• Task details:
Name every organization that appears in the passage about Phil Zimmermann below.

• Supplied passage:

------

Philip R. “Phil” Zimmermann, Jr. (born February 12, 1954) is the creator of Pretty Good Privacy (PGP), the most widely used email encryption software in the world.
In 1991, he wrote the popular Pretty Good Privacy (PGP) program, and made it available (together with its source code) through public FTP for download, the first widely available program implementing public-key cryptography. Shortly thereafter, it became available overseas via the Internet, though Zimmermann has said he had no part in its distribution outside the United States.
The very first version of PGP included an encryption algorithm, BassOmatic, developed by Zimmermann.
Arms Export Control Act investigation
After a report from RSA Security, who were in a licensing dispute with regard to the use of the RSA algorithm in PGP, the United States Customs Service started a criminal investigation of Zimmermann, for allegedly violating the Arms Export Control Act. The United States Government had long regarded cryptographic software as a munition, and thus subject to [[export of cryptography|arms trafficking export controls. At that time, the boundary between what cryptography was permitted (“low-strength”) and impermissible (“high-strength”) for export from the United States was placed such that PGP fell on the too-strong-to-export side of the boundary. The boundary for legal export has since been raised and now allows PGP to be exported. The investigation lasted three years, but was finally dropped without filing charges.

------

• Data block:
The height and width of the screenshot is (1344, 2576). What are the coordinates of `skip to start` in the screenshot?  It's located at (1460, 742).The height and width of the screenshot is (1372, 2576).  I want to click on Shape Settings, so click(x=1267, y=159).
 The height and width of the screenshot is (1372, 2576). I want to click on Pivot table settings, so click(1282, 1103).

------

• Response box:
RSA Security, the United States Customs Service, and the United States Government.